▶ Énoncé 1:
Répondez aux questions suivantes à partir de l'extrait sur Jérémie.
(a) Quel artiste a peint « Le prophète Jérémie » ?
(b) Dans quelle institution cette toile est-elle conservée ?
(c) Par qui la capitale Samarie est-elle prise et détruite ?
▶ Énoncé 2: Dans l'extrait sur Jérémie, reprenez le passage qui commence aux mots « En 722 avant » et s'arrête après « de ses habitants. », en y échangeant « Samarie » contre « Tirtsa ».
▶ Énoncé 3: Prolongez l'extrait sur Jérémie au-delà de sa dernière phrase.

▶ Extrait du document:
====

Jérémie : annoncer l’alliance lorsque tout s’effondre

Jérémie

Le prophète Jérémie
Marc Chagall (1887-1985)
Huile sur toile de lin, 1968, 115 x 146,3 cm
Centre national d’art et de culture Georges-Pompidou, Paris

Deux événements tragiques vont marquer l’histoire du petit peuple d’Israël : les destructions d’Israël et de Juda. Pour le prophète Jérémie, ces tragédies seront occasions de renouveler l’alliance avec Dieu. 

Un peu d’histoire…

     En 722 avant J.C, le royaume d’Israël entre en guerre contre le roi d’Assyrie, mais il accumule défaite sur défaite et la capitale Samarie est prise et détruite par Sargon II. Israël devient une province du grand voisin assyrien et une partie de la population est emmenée en exil alors que d’autres populations sont autorisées à occuper la terre de l’ancien Israël en grande partie vidée de ses habitants.

====

▶ Données sources:
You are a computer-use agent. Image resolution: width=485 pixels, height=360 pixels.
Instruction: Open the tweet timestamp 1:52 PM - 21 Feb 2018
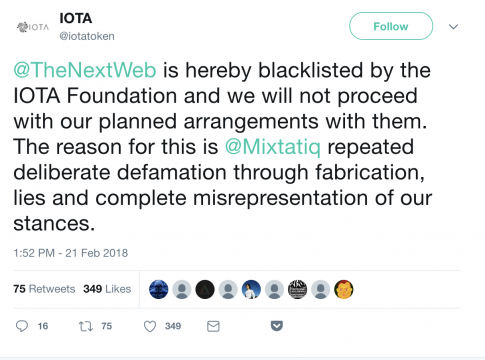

====

▶ Réponse attendue 1:
(a) Marc Chagall.
(b) Au Centre national d'art et de culture Georges-Pompidou, à Paris.
(c) Par Sargon II.

▶ Réponse attendue 2:
En 722 avant J.C, le royaume d’Israël entre en guerre contre le roi d’Assyrie, mais il accumule défaite sur défaite et la capitale Tirtsa est prise et détruite par Sargon II. Israël devient une province du grand voisin assyrien et une partie de la population est emmenée en exil alors que d’autres populations sont autorisées à occuper la terre de l’ancien Israël en grande partie vidée de ses habitants.

▶ Réponse attendue 3:
     Ceux qui ont pu échapper à l’exil et à la tutelle mésopotamienne trouvent refuge à Jérusalem et dans le petit royaume de Juda qui connaît à cette époque un renouveau considérable et le développement de l’écriture. Les scribes de Samarie sont venus avec leurs premiers écrits et traditions. Désormais ils réécrivent ou interprètent l’histoire autour du destin de Juda, la royauté issue de David et le seul temple restant debout, celui de Jérusalem. Cependant vers 586 av. J.-C., une nouvelle catastrophe s’abat sur le peuple hébreu. Le petit royaume de Juda voit arriver les armées de Nabuchodonosor. Le siège de Jérusalem commence et s’achève par la prise et la destruction de la ville et de son temple.

De grandes questions qui taraudent le cœur humain

     Tout est pillé, détruit, brûlé. Du temple qui constituait le point central autour duquel se rassemblait tout un peuple et se formait son identité, il ne restera qu’un champ de ruine. C’est le point de départ d’une série de lourdes questions qui visent à chercher le sens de cet événement. Yahvé a-t-il abandonné son peuple? Est-il trop faible pour le sauver? Pourquoi le livre-t-il au malheur et à la violence? Quelle en est la raison? D’où vient cette violence qui se déchaîne parfois et frappe si durement les hommes?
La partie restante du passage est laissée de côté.